EXERCISES:
1. In the Corning passage, by roughly what percentage did shares rise on the news?
2. List every development that the Corning passage says could compress the multiple before the longer-dated economics show up.
3. Reproduce the Corning passage from "Corning announced a" up to and including "to $200 from $180.", swapping "plants" for "facilities".

TEXT EXTRACT:
Corning announced a multiyear supply agreement with Nvidia and raised its long-term outlook, now targeting a $20 billion annualized sales run rate exiting 2026 and $40 billion by 2030 in its internal plan. It also plans to expand U.S. optical connectivity manufacturing 10-fold, boost fiber capacity 50%, and build three new plants, supported by Nvidia warrants worth up to 18 million shares, or about 2% dilution. Shares jumped roughly 14% on the news, and the author raised the price target to $200 from $180.

Analysis

GLW is becoming the cleanest public-market expression of the AI interconnect bottleneck: the spend is shifting from “more chips” to “making chips talk to each other” as cluster sizes and rack density rise. That transition matters because optics has a much longer runway than the initial GPU cycle; once a hyperscaler qualifies a supplier into a multi-year buildout, the revenue stream becomes tied to deployment cadence rather than spot demand. The Nvidia relationship also reduces the biggest bear case on GLW — that capacity could outrun end-demand — by effectively pre-committing a buyer and lowering the probability of a demand air pocket. The second-order implication is not just GLW upside, but relative pressure on copper-exposed interconnect vendors and on any optics supplier without strategic customer lock-in. If optical scale-up adoption accelerates over the next 12-36 months, the winners will be the names with manufacturing scale, domestic footprint, and embedded design wins; smaller peers may see order-share volatility despite the same thematic tailwind. This also reinforces a broader capex loop: hyperscalers are likely to keep spending into infrastructure because the bottleneck is moving up the stack faster than depreciation can catch up. The main risk is timing, not thesis. The market is likely to over-earn the 2025-26 narrative and under-earn the 2028-30 path; any delay in optical scale-up adoption, customer qualification slippage, or capex digestion could compress the multiple before the longer-dated economics show up. That said, the presence of structured customer commitments meaningfully lowers left-tail risk, so the appropriate contrarian stance is not to fade the secular trend, but to expect volatility around execution milestones and new capacity ramps.

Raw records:
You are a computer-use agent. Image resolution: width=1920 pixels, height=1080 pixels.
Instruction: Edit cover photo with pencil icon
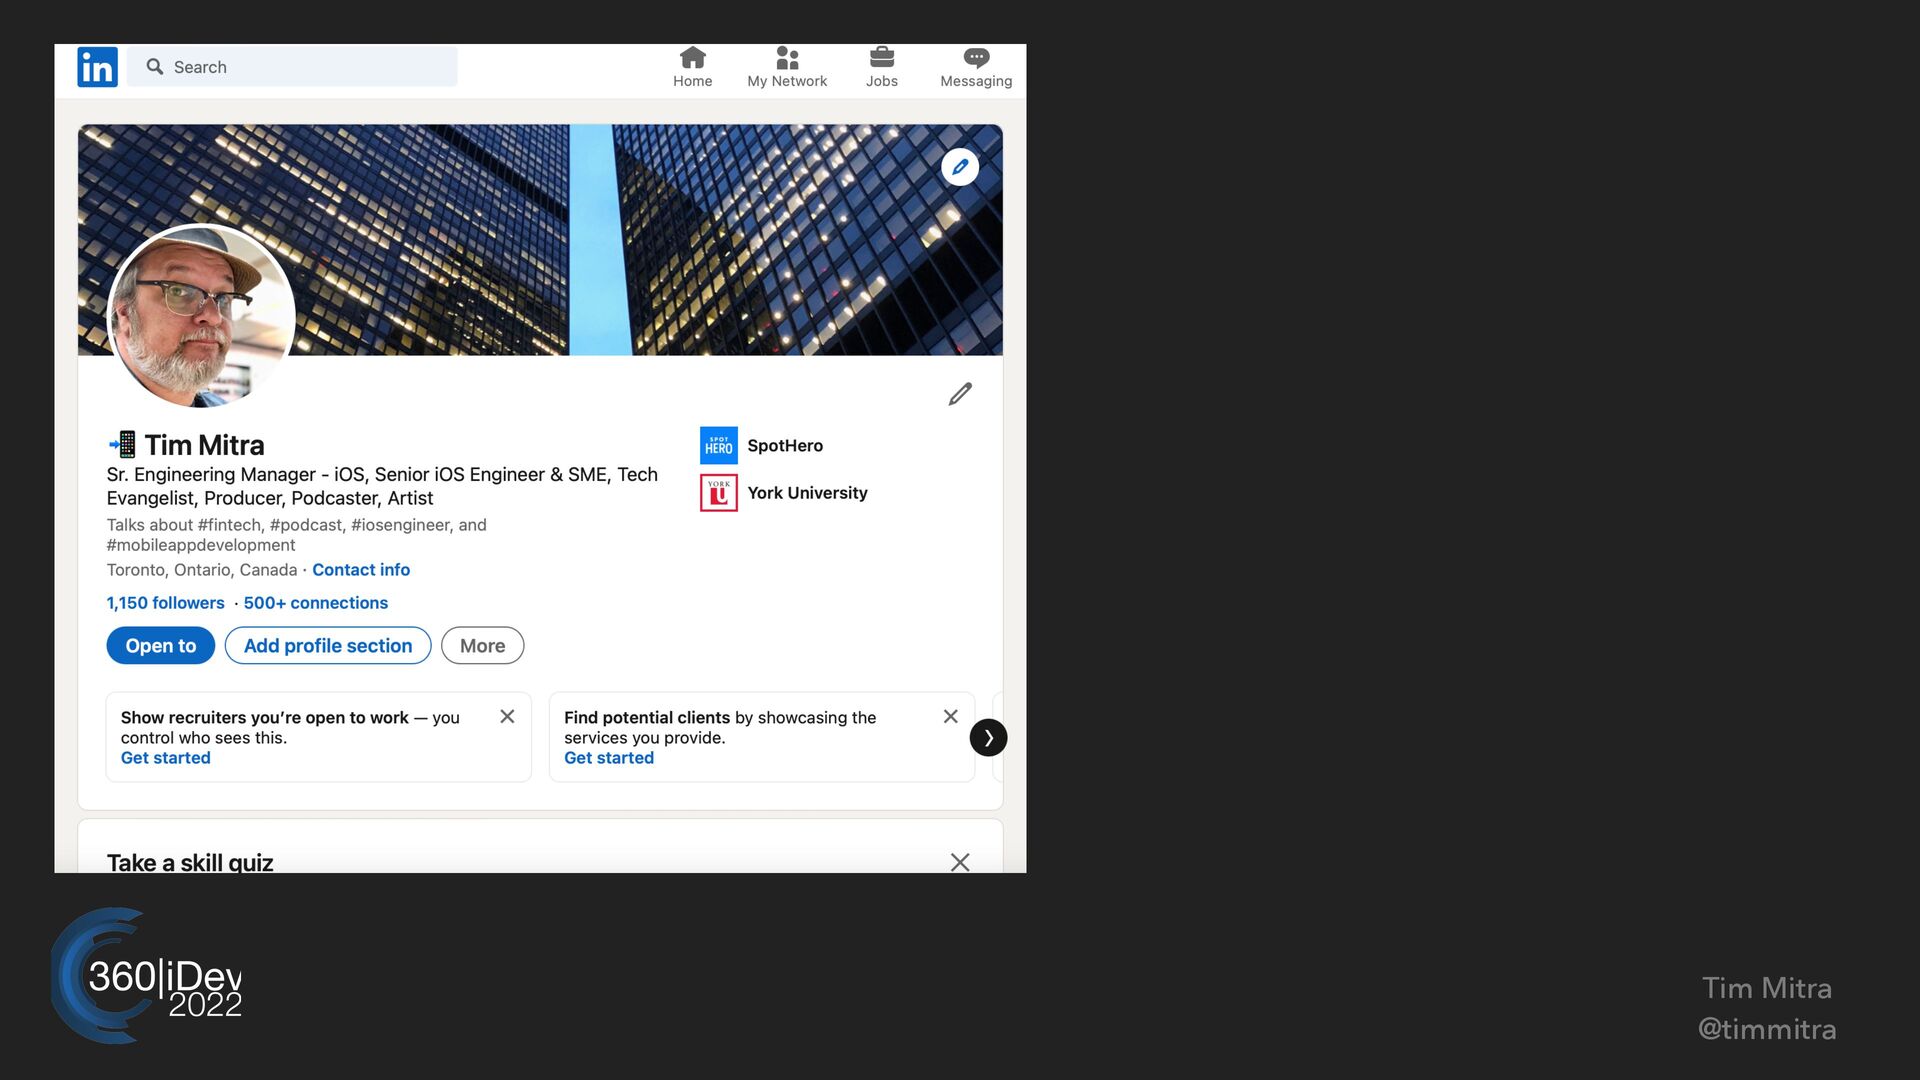(959, 167)
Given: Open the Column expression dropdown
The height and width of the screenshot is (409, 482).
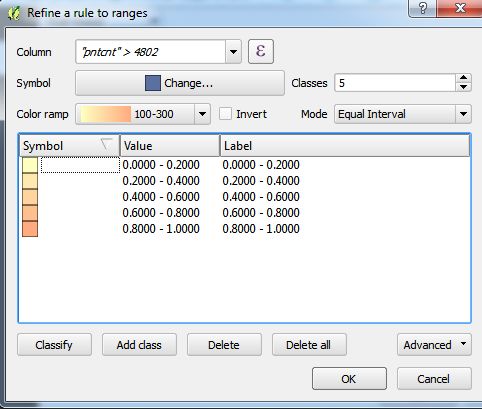Looking at the screenshot, I should click(233, 52).
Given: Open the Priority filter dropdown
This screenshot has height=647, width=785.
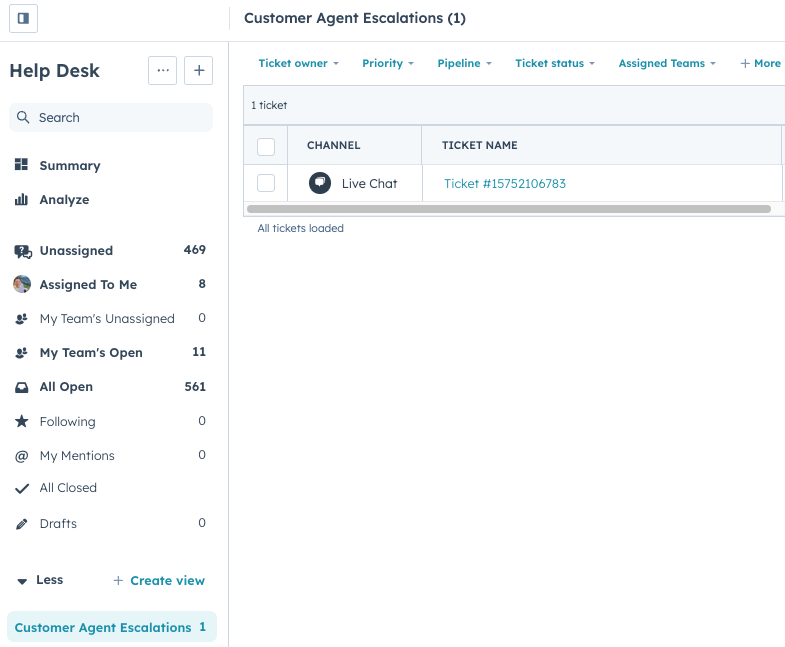Looking at the screenshot, I should [x=388, y=63].
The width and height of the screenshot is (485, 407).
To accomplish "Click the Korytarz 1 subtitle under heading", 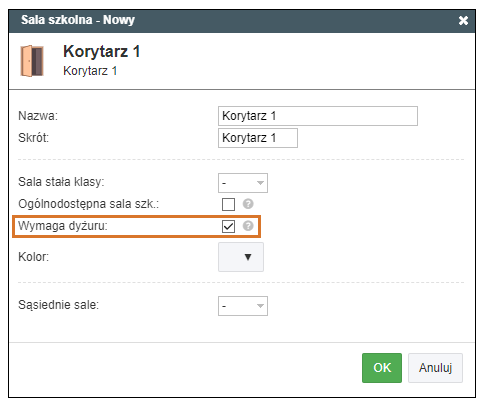I will coord(90,71).
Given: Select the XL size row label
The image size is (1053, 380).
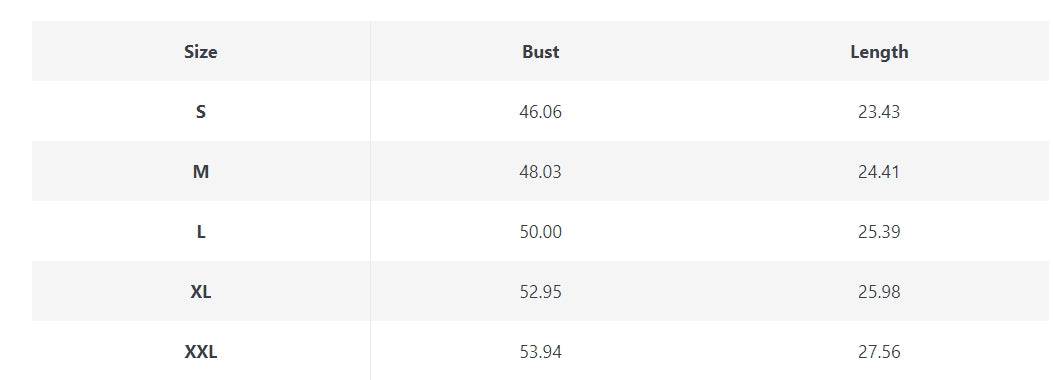Looking at the screenshot, I should pos(201,292).
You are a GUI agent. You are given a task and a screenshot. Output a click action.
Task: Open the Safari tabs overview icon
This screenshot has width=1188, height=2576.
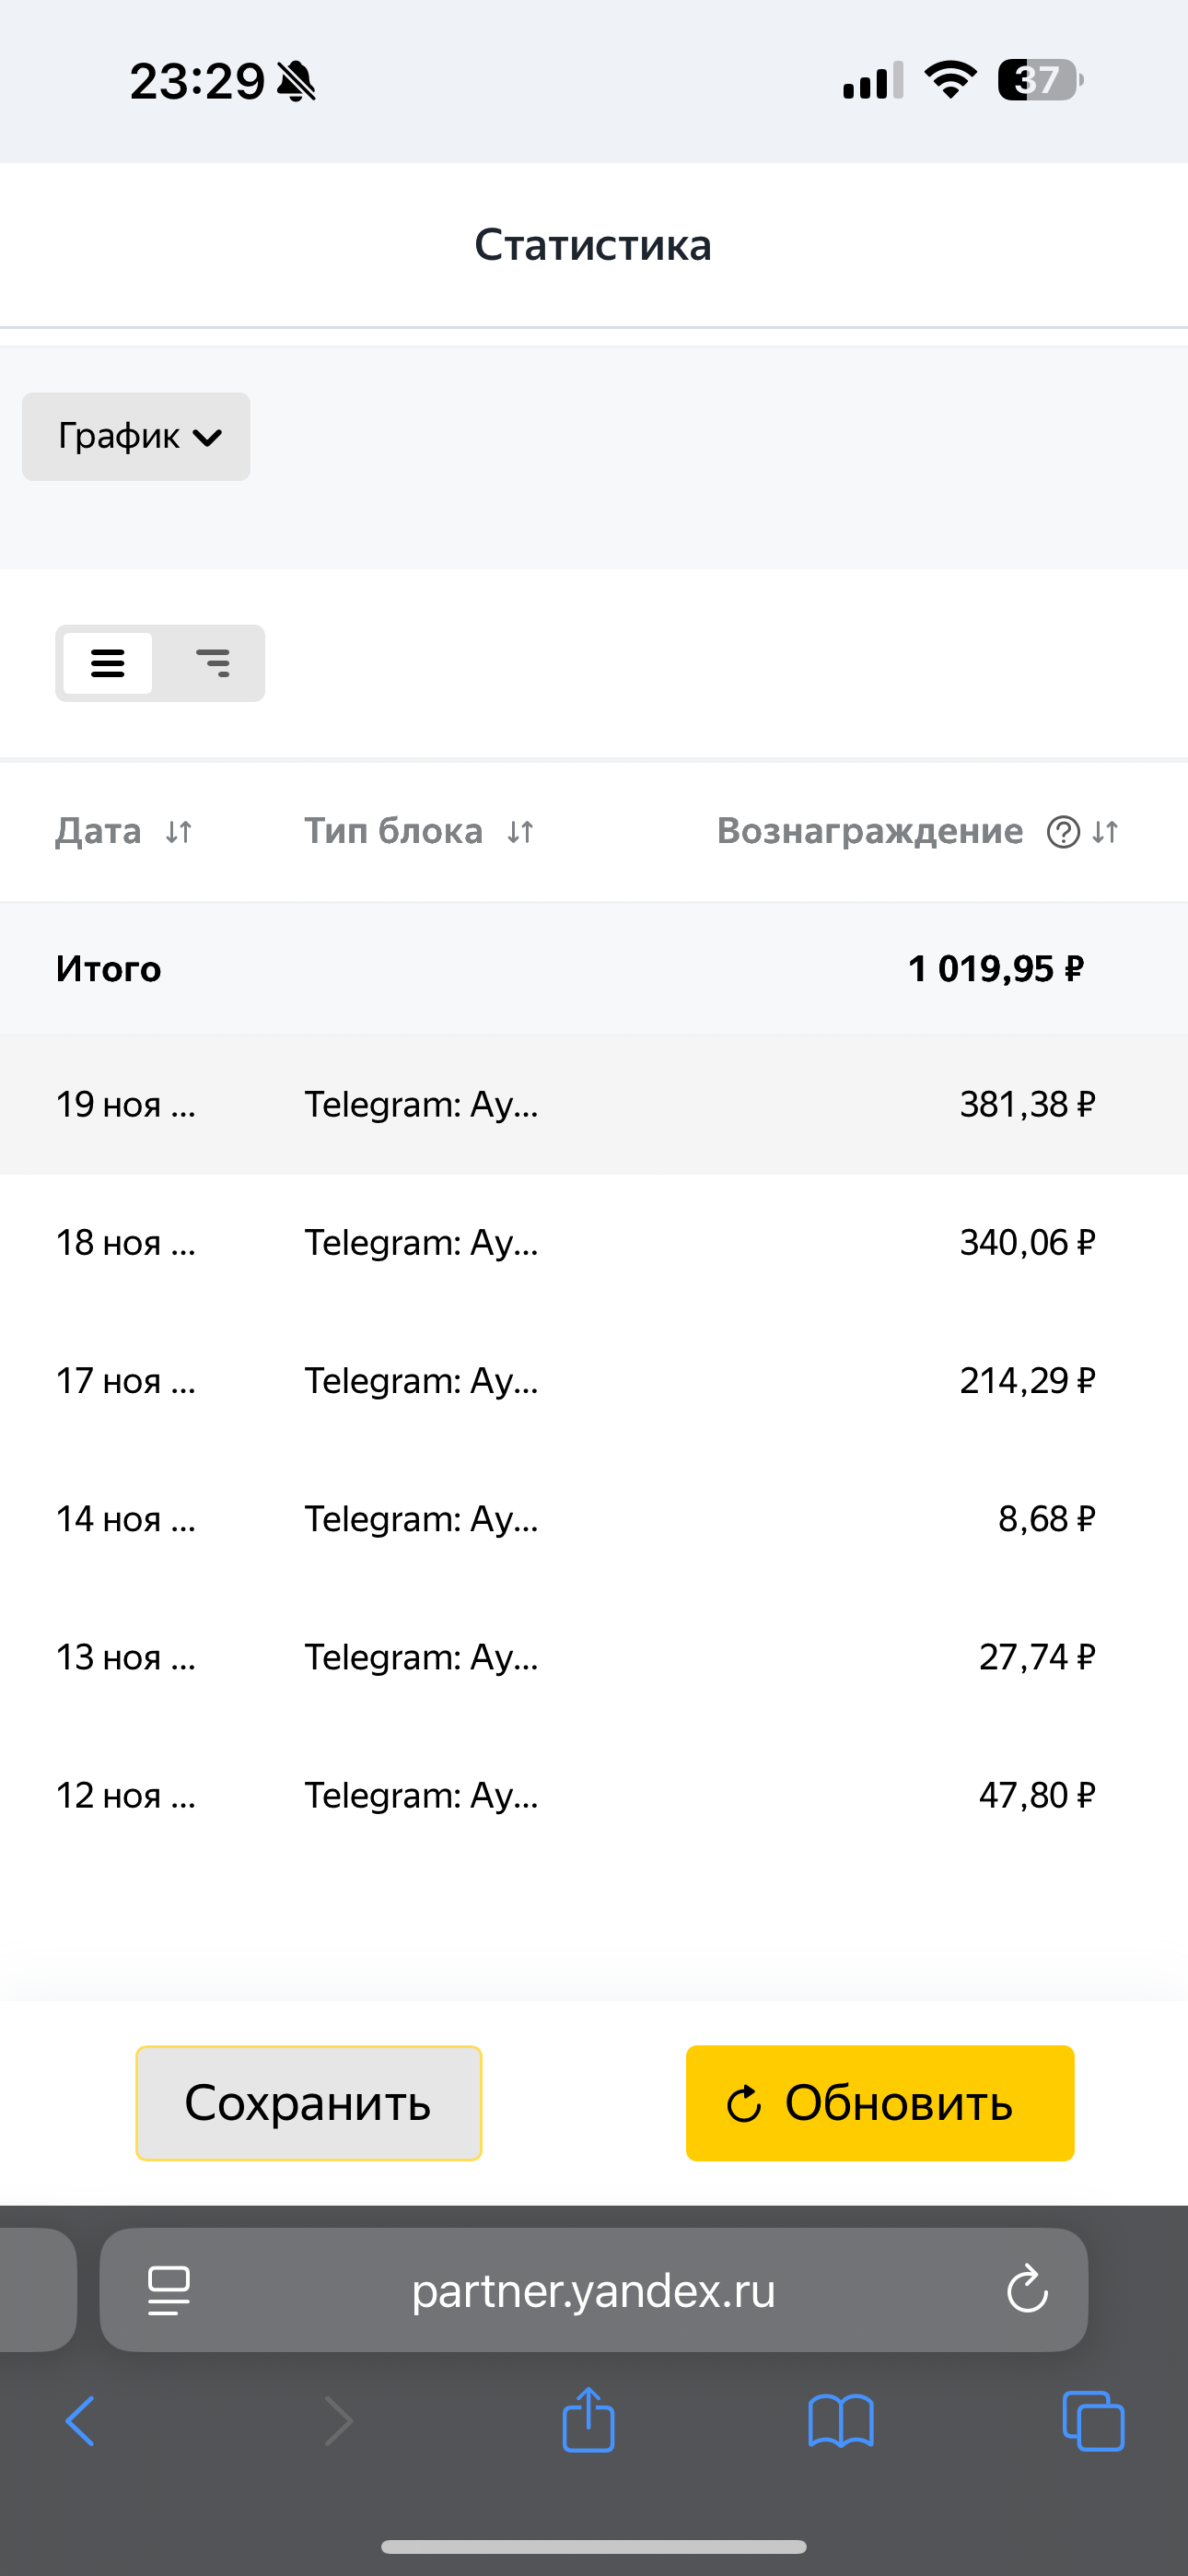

RESULTS FOR THE EXERCISE:
1. Roughly 14%.

2.
- Delay in optical scale-up adoption
- Customer qualification slippage
- Capex digestion

3.
Corning announced a multiyear supply agreement with Nvidia and raised its long-term outlook, now targeting a $20 billion annualized sales run rate exiting 2026 and $40 billion by 2030 in its internal plan. It also plans to expand U.S. optical connectivity manufacturing 10-fold, boost fiber capacity 50%, and build three new facilities, supported by Nvidia warrants worth up to 18 million shares, or about 2% dilution. Shares jumped roughly 14% on the news, and the author raised the price target to $200 from $180.